Séance du
vendredi 3 octobre 1997 à
17h
53e
législature -
4e
année -
11e
session -
49e
séance
PL 7669-B
Genèse du projet de loi
La motion 1115, concernant une politique dérogatoire du département des travaux publics et de l'énergie déposée le 4 février 1997, posait implicitement la question au Conseil d'Etat de savoir si un conseiller d'Etat avait ou non exercé une activité incompatible avec sa charge et sous-entendait que le Conseil d'Etat n'avait pas pris les mesures applicables en une telle occurrence (Mémorial 1997, pages 1373, 1420, 1427 et 1974).
Dans son rapport de réponse, le Conseil d'Etat relevait que la loi était muette sur la façon de régler la situation en cas d'activité incompatible durable et qu'il ne disposait d'aucun instrument juridique pour y remédier par une décision exécutoire (Mémorial 1997, pages 5868 et 5074).

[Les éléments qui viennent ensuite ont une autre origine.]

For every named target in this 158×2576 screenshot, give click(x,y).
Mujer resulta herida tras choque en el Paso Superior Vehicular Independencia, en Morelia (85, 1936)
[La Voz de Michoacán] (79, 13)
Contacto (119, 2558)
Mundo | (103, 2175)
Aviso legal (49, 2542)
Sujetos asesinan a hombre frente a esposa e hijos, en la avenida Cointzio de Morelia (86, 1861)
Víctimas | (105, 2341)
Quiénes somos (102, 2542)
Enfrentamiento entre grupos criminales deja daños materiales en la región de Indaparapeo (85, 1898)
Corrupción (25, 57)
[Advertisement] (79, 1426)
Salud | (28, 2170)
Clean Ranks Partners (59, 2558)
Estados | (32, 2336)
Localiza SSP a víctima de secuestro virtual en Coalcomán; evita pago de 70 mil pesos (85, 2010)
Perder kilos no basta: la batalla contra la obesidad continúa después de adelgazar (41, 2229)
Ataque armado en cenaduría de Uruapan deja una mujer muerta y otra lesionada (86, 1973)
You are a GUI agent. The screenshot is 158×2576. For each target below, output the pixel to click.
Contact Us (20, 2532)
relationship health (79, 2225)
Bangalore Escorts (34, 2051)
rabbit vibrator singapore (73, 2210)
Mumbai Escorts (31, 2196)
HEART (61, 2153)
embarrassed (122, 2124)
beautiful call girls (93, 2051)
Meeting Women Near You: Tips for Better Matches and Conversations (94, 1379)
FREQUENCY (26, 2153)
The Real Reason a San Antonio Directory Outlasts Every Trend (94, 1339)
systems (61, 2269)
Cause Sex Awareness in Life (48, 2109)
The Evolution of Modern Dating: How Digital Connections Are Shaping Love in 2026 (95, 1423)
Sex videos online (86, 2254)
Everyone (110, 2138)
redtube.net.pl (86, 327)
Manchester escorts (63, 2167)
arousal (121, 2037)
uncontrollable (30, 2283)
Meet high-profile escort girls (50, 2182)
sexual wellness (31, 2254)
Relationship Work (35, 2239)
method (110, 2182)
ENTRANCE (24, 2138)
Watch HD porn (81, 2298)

Il arrivait à la conclusion qu'il fallait compléter la loi, de sorte que ce rapport était suivi d'un projet de loi, objet du présent rapport (Mémorial, page 5076).
Au cours des débats de préconsultation, la grande majorité des intervenants conclurent à ce que le Grand Conseil légifère rapidement, si possible avant la rentrée parlementaire.
Un député a mis en question l'opportunité de légiférer en la matière, considérant notamment que c'était aux citoyens de sanctionner un comportement incompatible et non pas au Conseil d'Etat de faire la police à l'intérieur de ses murs. Il a même envisagé la situation qui pourrait se présenter au cas où un magistrat révoqué par ses pairs viendrait à être réélu par le peuple...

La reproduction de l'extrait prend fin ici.